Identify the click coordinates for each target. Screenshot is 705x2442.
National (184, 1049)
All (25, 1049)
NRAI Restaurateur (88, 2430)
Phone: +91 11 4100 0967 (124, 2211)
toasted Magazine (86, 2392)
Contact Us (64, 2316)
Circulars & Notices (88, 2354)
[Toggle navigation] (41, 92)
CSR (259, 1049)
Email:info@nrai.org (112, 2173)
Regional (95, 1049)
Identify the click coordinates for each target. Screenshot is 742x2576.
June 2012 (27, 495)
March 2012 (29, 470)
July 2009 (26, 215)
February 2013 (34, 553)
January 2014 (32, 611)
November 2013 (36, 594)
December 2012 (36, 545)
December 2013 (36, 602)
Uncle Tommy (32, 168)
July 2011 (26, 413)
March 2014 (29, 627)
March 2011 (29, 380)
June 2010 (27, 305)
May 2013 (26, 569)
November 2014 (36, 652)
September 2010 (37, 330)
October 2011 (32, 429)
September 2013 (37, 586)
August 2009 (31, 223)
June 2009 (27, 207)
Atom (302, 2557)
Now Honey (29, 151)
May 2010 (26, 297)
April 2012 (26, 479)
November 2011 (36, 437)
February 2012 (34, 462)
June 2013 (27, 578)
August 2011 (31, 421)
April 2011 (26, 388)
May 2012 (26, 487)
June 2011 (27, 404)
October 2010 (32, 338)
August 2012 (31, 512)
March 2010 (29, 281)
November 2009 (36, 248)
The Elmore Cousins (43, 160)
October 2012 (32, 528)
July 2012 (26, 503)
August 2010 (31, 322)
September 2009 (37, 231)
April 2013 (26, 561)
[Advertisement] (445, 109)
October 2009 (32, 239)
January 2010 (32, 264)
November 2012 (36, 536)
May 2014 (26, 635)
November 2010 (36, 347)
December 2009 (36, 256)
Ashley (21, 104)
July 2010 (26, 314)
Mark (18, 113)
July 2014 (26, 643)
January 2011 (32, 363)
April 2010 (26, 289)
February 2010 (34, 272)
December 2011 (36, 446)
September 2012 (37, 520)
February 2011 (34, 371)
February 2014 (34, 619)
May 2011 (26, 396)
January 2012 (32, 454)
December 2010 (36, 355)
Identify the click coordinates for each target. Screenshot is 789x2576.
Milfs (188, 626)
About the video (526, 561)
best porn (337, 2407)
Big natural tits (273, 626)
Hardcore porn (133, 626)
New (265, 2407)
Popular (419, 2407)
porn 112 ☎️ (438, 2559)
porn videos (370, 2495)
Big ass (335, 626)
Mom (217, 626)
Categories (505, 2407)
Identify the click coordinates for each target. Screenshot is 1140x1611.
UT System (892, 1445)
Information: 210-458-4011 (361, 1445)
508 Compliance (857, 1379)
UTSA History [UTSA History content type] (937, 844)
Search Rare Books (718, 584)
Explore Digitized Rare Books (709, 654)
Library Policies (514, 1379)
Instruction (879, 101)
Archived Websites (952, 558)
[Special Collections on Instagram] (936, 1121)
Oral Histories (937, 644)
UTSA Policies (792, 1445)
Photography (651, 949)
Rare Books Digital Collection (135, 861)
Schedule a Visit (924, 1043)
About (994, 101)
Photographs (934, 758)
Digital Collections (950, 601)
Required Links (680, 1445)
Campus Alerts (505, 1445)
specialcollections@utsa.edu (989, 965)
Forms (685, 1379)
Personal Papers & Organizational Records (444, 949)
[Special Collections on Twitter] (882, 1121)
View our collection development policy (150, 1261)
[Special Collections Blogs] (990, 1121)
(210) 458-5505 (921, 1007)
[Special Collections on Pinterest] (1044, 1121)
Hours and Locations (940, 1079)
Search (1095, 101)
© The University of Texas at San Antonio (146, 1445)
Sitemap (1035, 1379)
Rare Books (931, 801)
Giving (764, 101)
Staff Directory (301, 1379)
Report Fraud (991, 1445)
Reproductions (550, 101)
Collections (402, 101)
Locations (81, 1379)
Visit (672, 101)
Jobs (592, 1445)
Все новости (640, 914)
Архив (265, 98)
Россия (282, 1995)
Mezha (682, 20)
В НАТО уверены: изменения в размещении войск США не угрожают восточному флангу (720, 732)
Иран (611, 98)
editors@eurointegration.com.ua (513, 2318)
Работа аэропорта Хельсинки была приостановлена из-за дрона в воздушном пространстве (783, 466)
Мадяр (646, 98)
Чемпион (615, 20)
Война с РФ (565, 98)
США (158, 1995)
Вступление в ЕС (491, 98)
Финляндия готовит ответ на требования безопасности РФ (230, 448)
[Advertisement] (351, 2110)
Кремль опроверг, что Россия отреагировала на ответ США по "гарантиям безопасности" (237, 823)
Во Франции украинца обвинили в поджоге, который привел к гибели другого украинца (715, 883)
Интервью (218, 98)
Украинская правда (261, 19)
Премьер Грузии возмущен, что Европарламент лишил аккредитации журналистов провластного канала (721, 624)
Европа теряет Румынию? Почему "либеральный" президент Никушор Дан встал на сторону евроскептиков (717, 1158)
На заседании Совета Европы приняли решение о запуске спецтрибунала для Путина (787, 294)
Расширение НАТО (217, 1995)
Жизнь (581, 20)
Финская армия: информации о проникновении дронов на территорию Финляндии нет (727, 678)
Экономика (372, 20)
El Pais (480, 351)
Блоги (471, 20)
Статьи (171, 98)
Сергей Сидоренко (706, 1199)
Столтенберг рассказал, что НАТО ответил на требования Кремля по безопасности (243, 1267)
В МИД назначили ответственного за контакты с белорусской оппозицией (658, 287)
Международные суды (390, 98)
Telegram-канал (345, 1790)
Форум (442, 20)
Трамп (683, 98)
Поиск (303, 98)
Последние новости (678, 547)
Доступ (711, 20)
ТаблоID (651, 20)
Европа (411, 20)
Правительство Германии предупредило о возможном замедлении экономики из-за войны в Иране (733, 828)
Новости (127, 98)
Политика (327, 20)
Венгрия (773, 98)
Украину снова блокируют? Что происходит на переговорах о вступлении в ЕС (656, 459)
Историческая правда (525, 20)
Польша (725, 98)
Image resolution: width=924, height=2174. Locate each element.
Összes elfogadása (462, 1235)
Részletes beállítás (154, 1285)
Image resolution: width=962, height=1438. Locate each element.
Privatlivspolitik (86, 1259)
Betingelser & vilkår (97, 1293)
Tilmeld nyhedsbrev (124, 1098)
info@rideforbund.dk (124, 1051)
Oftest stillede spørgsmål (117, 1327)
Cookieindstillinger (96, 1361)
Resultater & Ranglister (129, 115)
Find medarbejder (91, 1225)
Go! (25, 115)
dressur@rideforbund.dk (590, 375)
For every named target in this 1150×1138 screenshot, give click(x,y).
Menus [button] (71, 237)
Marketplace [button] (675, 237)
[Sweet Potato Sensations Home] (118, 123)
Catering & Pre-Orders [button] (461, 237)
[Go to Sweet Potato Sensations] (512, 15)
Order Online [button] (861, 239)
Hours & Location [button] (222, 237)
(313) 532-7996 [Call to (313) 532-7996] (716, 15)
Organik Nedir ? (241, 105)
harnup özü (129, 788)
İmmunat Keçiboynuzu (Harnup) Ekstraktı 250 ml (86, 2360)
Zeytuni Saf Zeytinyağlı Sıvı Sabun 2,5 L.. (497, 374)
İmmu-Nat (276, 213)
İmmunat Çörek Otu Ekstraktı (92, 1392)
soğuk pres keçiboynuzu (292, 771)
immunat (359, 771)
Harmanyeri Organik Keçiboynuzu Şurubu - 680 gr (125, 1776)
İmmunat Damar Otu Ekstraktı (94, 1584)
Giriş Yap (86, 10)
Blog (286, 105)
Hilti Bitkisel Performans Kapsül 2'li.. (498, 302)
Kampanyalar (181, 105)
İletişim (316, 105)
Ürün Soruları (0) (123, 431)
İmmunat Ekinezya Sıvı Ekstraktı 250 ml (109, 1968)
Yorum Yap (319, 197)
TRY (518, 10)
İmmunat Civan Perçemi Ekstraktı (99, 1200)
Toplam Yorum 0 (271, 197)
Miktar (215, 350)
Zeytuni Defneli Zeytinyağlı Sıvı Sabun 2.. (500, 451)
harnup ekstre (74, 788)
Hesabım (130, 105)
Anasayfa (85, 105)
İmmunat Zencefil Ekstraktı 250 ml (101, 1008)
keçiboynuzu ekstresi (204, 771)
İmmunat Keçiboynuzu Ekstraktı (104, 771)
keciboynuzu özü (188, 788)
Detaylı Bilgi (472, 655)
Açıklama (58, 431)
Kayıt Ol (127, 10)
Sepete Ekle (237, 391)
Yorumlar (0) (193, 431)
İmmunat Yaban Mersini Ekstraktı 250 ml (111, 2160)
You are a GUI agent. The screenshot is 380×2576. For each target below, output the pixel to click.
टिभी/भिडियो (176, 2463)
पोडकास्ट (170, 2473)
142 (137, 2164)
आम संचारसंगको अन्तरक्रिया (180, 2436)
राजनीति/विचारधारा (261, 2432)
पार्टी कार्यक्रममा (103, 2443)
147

Exercise = Lay out the material as a Markdown table with the columns No. and Entry, from the line with "July 2014 (26, 643)" up to and including the line with "Archived Websites (952, 558)". Number each line and leave out blank lines.

Solution for this task =
| No. | Entry |
|---|---|
| 1 | July 2014 (26, 643) |
| 2 | January 2011 (32, 363) |
| 3 | April 2010 (26, 289) |
| 4 | February 2010 (34, 272) |
| 5 | December 2011 (36, 446) |
| 6 | September 2012 (37, 520) |
| 7 | February 2011 (34, 371) |
| 8 | February 2014 (34, 619) |
| 9 | May 2011 (26, 396) |
| 10 | January 2012 (32, 454) |
| 11 | December 2010 (36, 355) |
| 12 | Identify the click coordinates for each target. Screenshot is 789x2576. |
| 13 | Milfs (188, 626) |
| 14 | About the video (526, 561) |
| 15 | best porn (337, 2407) |
| 16 | Big natural tits (273, 626) |
| 17 | Hardcore porn (133, 626) |
| 18 | New (265, 2407) |
| 19 | Popular (419, 2407) |
| 20 | porn 112 ☎️ (438, 2559) |
| 21 | porn videos (370, 2495) |
| 22 | Big ass (335, 626) |
| 23 | Mom (217, 626) |
| 24 | Categories (505, 2407) |
| 25 | Identify the click coordinates for each target. Screenshot is 1140x1611. |
| 26 | UT System (892, 1445) |
| 27 | Information: 210-458-4011 (361, 1445) |
| 28 | 508 Compliance (857, 1379) |
| 29 | UTSA History [UTSA History content type] (937, 844) |
| 30 | Search Rare Books (718, 584) |
| 31 | Explore Digitized Rare Books (709, 654) |
| 32 | Library Policies (514, 1379) |
| 33 | Instruction (879, 101) |
| 34 | Archived Websites (952, 558) |